Illusion of control

I'm practicing a new thing. Well, a few new things. I've been leaving the house without my phone. Let that one settle in for a moment. Do you remember the last time you did this? It's really freeing. A few weeks ago, we spent the entire afternoon at the beach--and left both of our phones at home. I"m not sure when it was decided that I need it with me at all times, but I want you to know that that is a lie. Sure, we missed messages and other invitations for the day. No, we couldn't photo document the day. But there is great joy in fewer options. Plus, I wasn't tempted to check work email or respond to messages. I was present. I am also practicing limited work days. I am in the office all day long on Tuesdays.  The rest of my work time is reserved for appointments with people, scheduled events and worship planning/leading. This means I am not answering emails or responding to messages until actual work hours. I'd like to think this has been my practice all along, but it's been far from it. To help me reign this in, I disconnected email and fb notifications from my phone.

I'm also giving away a good deal of congregational life to the congregation. You can read more about that movement here and here. And then practicing not being the backup/default for everything.

• Recorded information:
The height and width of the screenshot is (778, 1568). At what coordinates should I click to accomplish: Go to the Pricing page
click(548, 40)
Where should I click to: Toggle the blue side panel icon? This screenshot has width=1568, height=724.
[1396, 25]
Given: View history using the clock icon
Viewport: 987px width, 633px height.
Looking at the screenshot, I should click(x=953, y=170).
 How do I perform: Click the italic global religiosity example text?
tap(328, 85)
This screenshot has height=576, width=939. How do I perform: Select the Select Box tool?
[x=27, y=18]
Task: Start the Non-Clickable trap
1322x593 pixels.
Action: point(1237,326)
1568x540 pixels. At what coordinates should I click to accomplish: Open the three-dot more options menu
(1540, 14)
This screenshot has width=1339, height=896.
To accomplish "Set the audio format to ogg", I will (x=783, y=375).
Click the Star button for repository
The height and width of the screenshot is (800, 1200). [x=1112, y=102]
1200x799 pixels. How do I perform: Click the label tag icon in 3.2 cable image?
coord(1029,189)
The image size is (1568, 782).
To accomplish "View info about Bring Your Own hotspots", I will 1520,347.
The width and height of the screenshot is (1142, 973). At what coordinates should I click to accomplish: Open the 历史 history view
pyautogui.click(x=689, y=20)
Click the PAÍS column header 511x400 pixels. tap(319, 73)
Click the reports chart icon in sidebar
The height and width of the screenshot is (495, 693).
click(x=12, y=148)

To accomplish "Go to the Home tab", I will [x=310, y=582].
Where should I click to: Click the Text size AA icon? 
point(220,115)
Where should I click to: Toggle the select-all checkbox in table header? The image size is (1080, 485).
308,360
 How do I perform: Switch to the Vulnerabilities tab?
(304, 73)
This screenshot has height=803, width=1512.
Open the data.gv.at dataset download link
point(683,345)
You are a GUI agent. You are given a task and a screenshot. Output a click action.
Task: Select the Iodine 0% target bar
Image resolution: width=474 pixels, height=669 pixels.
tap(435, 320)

• Exercise instructions:
1 - Write out the part of the "Illusion of control" post that begins at the words "I'm also giving" and stops after "backup/default for everything.".
2 - Write what comes next in the "Illusion of control" post, picking up after its last sentence.

• Outputs by task:
1 -
I'm also giving away a good deal of congregational life to the congregation. You can read more about that movement here and here. And then practicing not being the backup/default for everything.

2 -
I'm also trying to lighten up about the level of mess that I am comfortable with at home. It's unnerving--inviting people in when the kitchen is a disaster. I have to do a lot of self talk. I imagine this will get easier with practice. Last week, Heatherlyn and Jason called and said, "Hey, we are in the area. Can we stop by and see those baby dreads?" Heatherlyn and I had been messaging back and forth--I was asking for maintenance advice. Then came this opportunity--when the house was in complete chaos. In my head, I said, "Oh hell no!" But I ignored that voice and said, "That would be amazing." Guess what? We had a lovely conversation--a gift of connection. It felt like a bible story--"Jesus, you want to come to MY house?" (Zacchaeus, various tax collectors, me, etc.) This blog post about scruffy hospitality seems timely.

Anyway, it all comes down to control. Or the illusion of control.The world doesn't end when you give up little bits of it. Want to practice with me? I promise not to be annoyed when it takes you all day (or three days) to respond to my messages. I won't  judge your messy kitchen. Trust me. I will just be overwhelmed with joy that you offered me a cup of iced tea.